# Algorithm: Selecting common elements of a collection

I recently had to write the following algorithm:

Given a group of tags, and a group of blog posts, where a blog post may contain zero-to-many tags, return the tags common to all posts.

This comparison is being done in-memory - accessing either collection does not cause a trip across the network (ie., to a database, etc).

Also, the `Tags` collection does not have a reference to `BlogPosts` that contain it. `BlogPosts` have a collection of `Tags` they contain.

Below is my implementation.

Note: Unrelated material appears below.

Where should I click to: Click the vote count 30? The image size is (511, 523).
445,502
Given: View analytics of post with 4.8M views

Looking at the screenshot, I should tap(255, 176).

It performs just fine, but I'm curious if there was a better way to implement it.

My implementation is in Actionscript, but I'm curious more from a algorithim perspective, so examples in any language is fine. (But if I don't know the language, I may ask you to clarify some aspects)

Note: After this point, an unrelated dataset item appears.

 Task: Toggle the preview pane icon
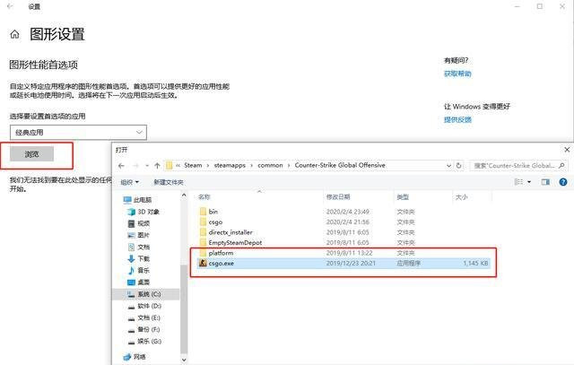(x=544, y=182)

Any examples of improvements would be greatly received.

``````    private function getCommonTags(blogPosts:Vector.<BlogPost>):Vector.<Tag>
{
var commonTags:Vector.<Tag> = new Vector.<Tag>();
if (!blogPosts || blogPosts.length == 0)
return commonTags;

var blogPost:BlogPost = blogPosts[0];
if (!blogPost.tags || blogPost.tags.length == 0)
return commonTags;

commonTags = Vector.<Tag>(blogPosts[0].tags);

for each (var blogPost:BlogPost in blogPosts)
{
if (!blogPost.tags || blogPost.tags.length == 0 || commonTags.length == 0)
// Updated to fix bug mentioned below
// Optomized exit - there are no common tags
return new Vector.<Tag>();

for each (var tag:Tag in commonTags)
{
if (!blogPost.containsTagId(tag.id))
{
commonTags.splice(commonTags.indexOf(tag),1);
}
}
}
return commonTags;
}
``````

Well, you just need an efficient algorithm for computing the intersection of two sets because you can just repeatedly invoke the algorithm for more than two sets.

A quick algorithm is to add the items of the first set to a hash table and then iterate through the second set checking the hash table to see if it is present; if it is you add it to the list of items to be returned in the intersection.

I can state this program in an English sentence: "Return all tags that occur uniformly among the posts."

Giving the name `all_tags` to the list of tags and `post_tags` to the list of tags-associated-to-posts, I can say the same thing with this sentence in the J programming language

``````   all_tags #~ (#=+/) all_tags e.&>"_ 0 post_tags
``````

Looking at this in some detail:

• `#~` means "copy where"

• `(# = +/)` means "tally equals sum"

• `e.` means "exists in"

• `&>"_ 0` modifies `e.` so the entirety of `all_tags` is compared with each of the tag-sets in `post_tags`

If we want to make this a program that takes two arguments, rather than a program that is specific to these named lists, the corresponding program could be:

``````   common_to=:  [ #~ [:(#=+/) [ e.&>"_ 0 ]
``````

Running that program with the same data names would look like this:

``````   all_tags common_to post_tags
``````

It seems worth noting that we don't actually need the comprehensive list of tags, as that can be derived. (The calculation is `~. ; post_tags`.) That means we could write the program to take only a single argument. But since the problem presumes we already have the `all_tags` list computed, there's no need to compute it again.